» **DATASET RECORDS**

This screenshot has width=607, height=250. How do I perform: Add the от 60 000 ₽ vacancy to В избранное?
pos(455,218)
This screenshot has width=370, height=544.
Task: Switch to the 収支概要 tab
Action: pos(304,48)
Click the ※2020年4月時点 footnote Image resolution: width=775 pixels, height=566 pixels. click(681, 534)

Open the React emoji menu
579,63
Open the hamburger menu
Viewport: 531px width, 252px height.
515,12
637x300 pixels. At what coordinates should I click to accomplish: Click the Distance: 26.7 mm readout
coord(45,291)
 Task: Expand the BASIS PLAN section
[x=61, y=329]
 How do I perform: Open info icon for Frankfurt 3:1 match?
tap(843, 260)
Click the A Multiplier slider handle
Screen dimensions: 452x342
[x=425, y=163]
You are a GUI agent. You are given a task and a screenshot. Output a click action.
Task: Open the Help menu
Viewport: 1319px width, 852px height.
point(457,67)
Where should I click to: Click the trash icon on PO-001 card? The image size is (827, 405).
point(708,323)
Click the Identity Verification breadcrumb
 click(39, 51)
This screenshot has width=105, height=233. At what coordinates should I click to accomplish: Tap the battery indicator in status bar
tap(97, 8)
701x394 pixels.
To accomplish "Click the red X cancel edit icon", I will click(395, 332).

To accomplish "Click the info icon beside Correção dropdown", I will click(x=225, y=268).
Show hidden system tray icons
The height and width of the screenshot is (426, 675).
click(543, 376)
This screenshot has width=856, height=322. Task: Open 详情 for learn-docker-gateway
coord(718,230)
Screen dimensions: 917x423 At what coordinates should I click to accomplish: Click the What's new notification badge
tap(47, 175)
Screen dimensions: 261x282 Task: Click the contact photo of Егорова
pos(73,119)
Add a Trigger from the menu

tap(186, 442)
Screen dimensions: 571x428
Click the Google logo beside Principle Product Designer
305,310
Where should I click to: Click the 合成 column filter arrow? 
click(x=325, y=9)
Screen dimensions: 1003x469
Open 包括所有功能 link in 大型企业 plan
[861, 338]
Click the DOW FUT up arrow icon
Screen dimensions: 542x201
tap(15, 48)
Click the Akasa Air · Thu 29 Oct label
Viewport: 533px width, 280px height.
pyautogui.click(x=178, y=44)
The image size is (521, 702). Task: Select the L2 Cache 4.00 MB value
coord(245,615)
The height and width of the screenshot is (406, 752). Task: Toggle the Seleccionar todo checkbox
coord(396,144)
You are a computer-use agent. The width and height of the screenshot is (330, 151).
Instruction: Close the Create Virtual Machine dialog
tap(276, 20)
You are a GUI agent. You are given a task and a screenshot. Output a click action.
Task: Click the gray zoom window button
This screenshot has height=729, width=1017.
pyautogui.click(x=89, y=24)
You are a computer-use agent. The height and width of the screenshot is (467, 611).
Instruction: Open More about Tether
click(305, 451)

» **BRIEF**
Retype each entry exactly.

» **ANSWER TO THIS TASK**
This screenshot has width=607, height=250. How do I perform: Add the от 60 000 ₽ vacancy to В избранное?
pos(455,218)
This screenshot has width=370, height=544.
Task: Switch to the 収支概要 tab
Action: pos(304,48)
Click the ※2020年4月時点 footnote Image resolution: width=775 pixels, height=566 pixels. click(681, 534)

Open the React emoji menu
579,63
Open the hamburger menu
Viewport: 531px width, 252px height.
515,12
637x300 pixels. At what coordinates should I click to accomplish: Click the Distance: 26.7 mm readout
coord(45,291)
 Task: Expand the BASIS PLAN section
[x=61, y=329]
 How do I perform: Open info icon for Frankfurt 3:1 match?
tap(843, 260)
Click the A Multiplier slider handle
Screen dimensions: 452x342
[x=425, y=163]
You are a GUI agent. You are given a task and a screenshot. Output a click action.
Task: Open the Help menu
Viewport: 1319px width, 852px height.
point(457,67)
Where should I click to: Click the trash icon on PO-001 card? The image size is (827, 405).
point(708,323)
Click the Identity Verification breadcrumb
 click(39, 51)
This screenshot has width=105, height=233. At what coordinates should I click to accomplish: Tap the battery indicator in status bar
tap(97, 8)
701x394 pixels.
To accomplish "Click the red X cancel edit icon", I will click(395, 332).

To accomplish "Click the info icon beside Correção dropdown", I will click(x=225, y=268).
Show hidden system tray icons
The height and width of the screenshot is (426, 675).
click(543, 376)
This screenshot has width=856, height=322. Task: Open 详情 for learn-docker-gateway
coord(718,230)
Screen dimensions: 917x423 At what coordinates should I click to accomplish: Click the What's new notification badge
tap(47, 175)
Screen dimensions: 261x282 Task: Click the contact photo of Егорова
pos(73,119)
Add a Trigger from the menu

tap(186, 442)
Screen dimensions: 571x428
Click the Google logo beside Principle Product Designer
305,310
Where should I click to: Click the 合成 column filter arrow? 
click(x=325, y=9)
Screen dimensions: 1003x469
Open 包括所有功能 link in 大型企业 plan
[861, 338]
Click the DOW FUT up arrow icon
Screen dimensions: 542x201
tap(15, 48)
Click the Akasa Air · Thu 29 Oct label
Viewport: 533px width, 280px height.
pyautogui.click(x=178, y=44)
The image size is (521, 702). Task: Select the L2 Cache 4.00 MB value
coord(245,615)
The height and width of the screenshot is (406, 752). Task: Toggle the Seleccionar todo checkbox
coord(396,144)
You are a computer-use agent. The width and height of the screenshot is (330, 151).
Instruction: Close the Create Virtual Machine dialog
tap(276, 20)
You are a GUI agent. You are given a task and a screenshot. Output a click action.
Task: Click the gray zoom window button
This screenshot has height=729, width=1017.
pyautogui.click(x=89, y=24)
You are a computer-use agent. The height and width of the screenshot is (467, 611).
Instruction: Open More about Tether
click(305, 451)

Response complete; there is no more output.